3

I'm trying to understand how typical Linux distributions generate the password field for entries in /etc/shadow. I can't figure out what encryption algorithm is being used to produce the encrypted password string.

For example:

$1$CQoPk7Zh$370xDLmeGD9m4aF/ciIlC.

From what I understand, the first value 1 signifies that an MD5 hashing method was used with the second value CQoPk7Zh as the salt. However, what was the encryption algorithm used to produce the final encrypted password string 370xDLmeGD9m4aF/ciIlC.?

The Linux man page for crypt(3) has a note for glibc2:

If salt is a character string starting with the characters "$id$" followed by a string terminated by "$":

$id$salt$encrypted

then instead of using the DES machine, id identifies the encryption method used and this then determines how the rest of the password string is interpreted.

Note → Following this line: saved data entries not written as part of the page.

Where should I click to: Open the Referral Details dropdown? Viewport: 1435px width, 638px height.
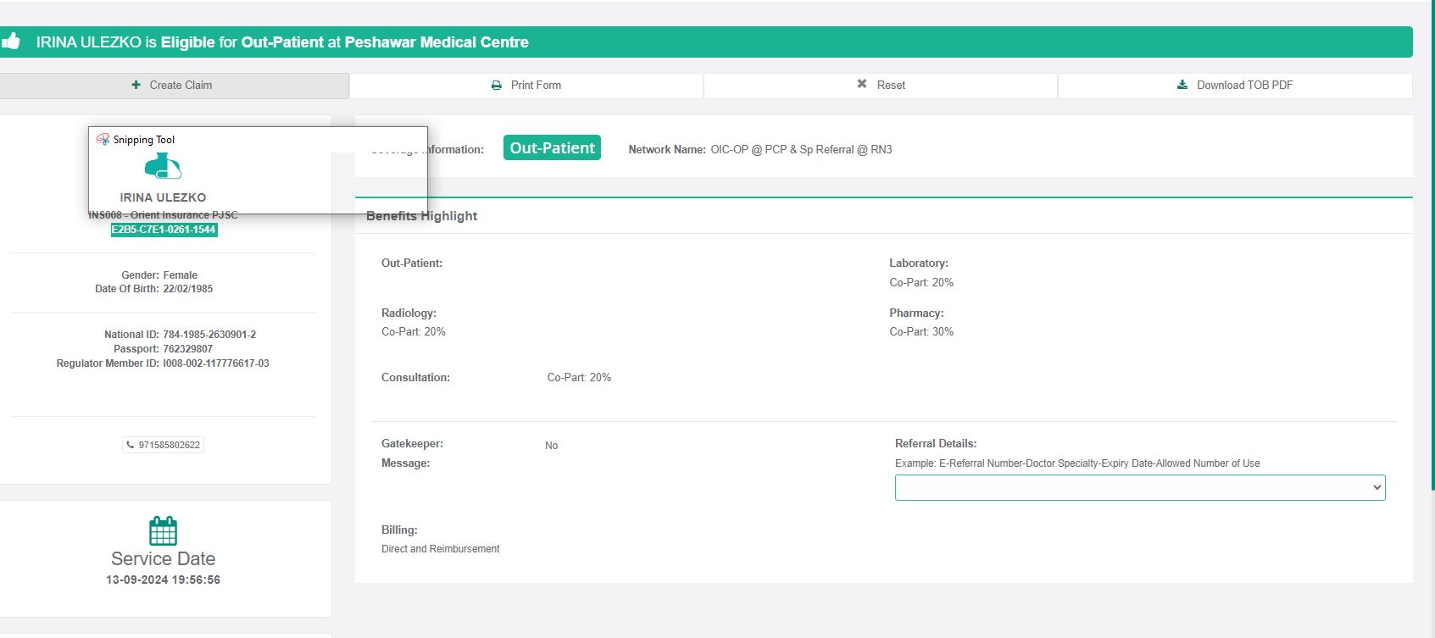pyautogui.click(x=1139, y=487)
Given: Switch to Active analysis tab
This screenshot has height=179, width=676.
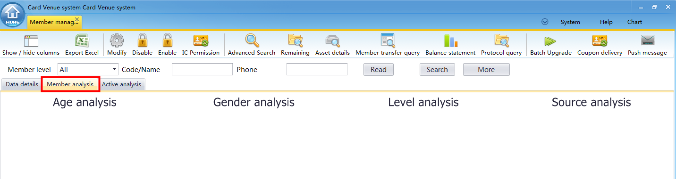Looking at the screenshot, I should [x=122, y=84].
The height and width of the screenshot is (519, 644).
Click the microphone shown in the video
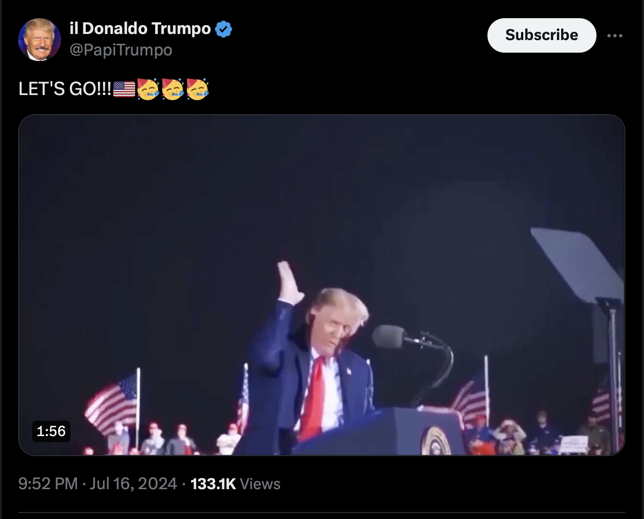click(x=389, y=336)
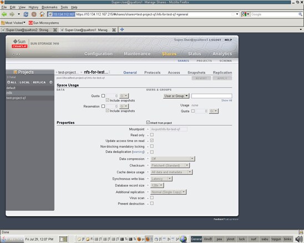304x243 pixels.
Task: Click the add project plus icon beside ALL
Action: point(8,82)

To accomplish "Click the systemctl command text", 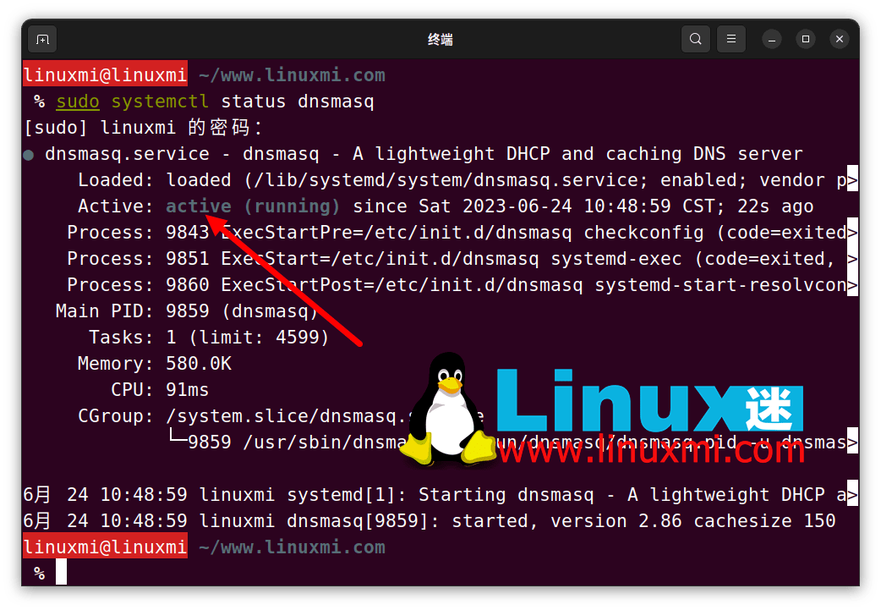I will coord(159,102).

I think the semantics are throwing me off: the manual says id specifies the encryption method, but it's specifying the hashing method.

I believe the process is working like this:

password ==> MD5(password+salt) ==> hash ==> encryption-algorithm(hash) ==> encrypted-pass

So how do I determine the encryption algorithm? Specifically, what encryption algorithm is used when the id is 6 (SHA512)?

Vilhelm Gray
  • 390
  • 2
  • 9

2 Answers2

2

I think they really mean hashing method for the hash in use. The format is:

"$id$salt$hashed", where "$id" is the algorithm used (On GNU/Linux, "$1$" stands for MD5, "$2a$" is Blowfish, "$5$" is SHA-256 and "$6$" is SHA-512 ...)

the source of which is available on wikipedia.

I've just looked at the manual and it does indeed say "encryption method". These are definitely not encryption methods like DES, but rather "one way" hash functions.

  • Why is the resulting string `370xDLmeGD9m4aF/ciIlC.`? I would expect an **MD5** hash to consist of a series of hexadecimal digits, but this string does not fit that format. – Vilhelm Gray May 16 '13 at 14:47
  • 1
    @VilhelmGray I imagine they encoded the hash value in a range of printable characters. It looks like BASE64 but I could be wrong. Either way, encoding in just 0-9,A-F requires two bytes per byte of actual data and is therefore quite expensive to use. –  May 16 '13 at 14:49
  • Oh I see, so the process the process would probably be similar to: `pass ==> MD5(pass+salt) ==> encoding-func(hash) ==> encoded-hash` – Vilhelm Gray May 16 '13 at 14:54
  • 2
    @VilhelmGray yep. MD5(pass+salt) will just be an array of bytes, e.g. `uint8_t arr[20];` (adjust 20 for bits/8) and the encoded version will be too, just modified so that each byte is printable. Technically, you could just store it in the file unprintable (what you might call a binary file) but Unix configuration has always traditionally used readable text files. –  May 16 '13 at 14:56
1

There is no encryption algorithm involved. The use of “encryption” is a misnomer, due to the historical password hashing algorithm being based on DES, which is primarily used for encryption and known as such. id is in fact the hashing method, and all documentation should properly use the word “hash” throughout instead of “encrypt”.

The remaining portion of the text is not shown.